Detecting Hope Across Languages: Multiclass Classification for Positive Online Discourse
T. O. Abiola, K. D. Abiodun, O. E. Olumide, O. O. Adebanji, O. Hiram Calvo, Grigori Sidorov
TL;DR
The paper tackles multilingual multiclass detection of hopeful online discourse across English, Spanish, German, and Urdu by fine-tuning XLM-RoBERTa with a multilabel head and integrating active learning to handle class imbalance. It defines four classes (Not Hope, Generalized, Realistic, Unrealistic Hope) and evaluates on the PolyHope dataset, demonstrating that transformer-based multilingual models outperform logistic regression baselines and achieve competitive macro F1 scores across languages, including low-resource Urdu.
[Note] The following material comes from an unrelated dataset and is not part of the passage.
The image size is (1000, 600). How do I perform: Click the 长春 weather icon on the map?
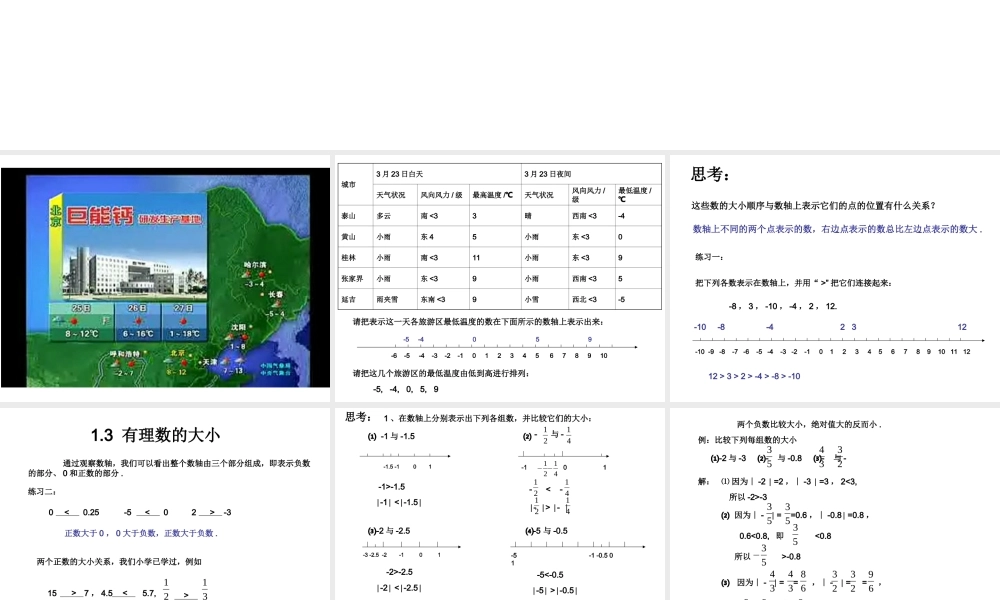275,304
Key contributions include a comprehensive methodology combining dataset distribution awareness, weighted loss, and iterative uncertainty-driven data selection, along with a comparative analysis against existing techniques. The work advances practical positive-content moderation by enabling robust, cross-lingual hope speech detection with fine-grained categorization, while acknowledging limitations in data diversity and computation that future work can address.
Abstract
The detection of hopeful speech in social media has emerged as a critical task for promoting positive discourse and well-being. In this paper, we present a machine learning approach to multiclass hope speech detection across multiple languages, including English, Urdu, and Spanish. We leverage transformer-based models, specifically XLM-RoBERTa, to detect and categorize hope speech into three distinct classes: Generalized Hope, Realistic Hope, and Unrealistic Hope. Our proposed methodology is evaluated on the PolyHope dataset for the PolyHope-M 2025 shared task, achieving competitive performance across all languages. We compare our results with existing models, demonstrating that our approach significantly outperforms prior state-of-the-art techniques in terms of macro F1 scores. We also discuss the challenges in detecting hope speech in low-resource languages and the potential for improving generalization. This work contributes to the development of multilingual, fine-grained hope speech detection models, which can be applied to enhance positive content moderation and foster supportive online communities.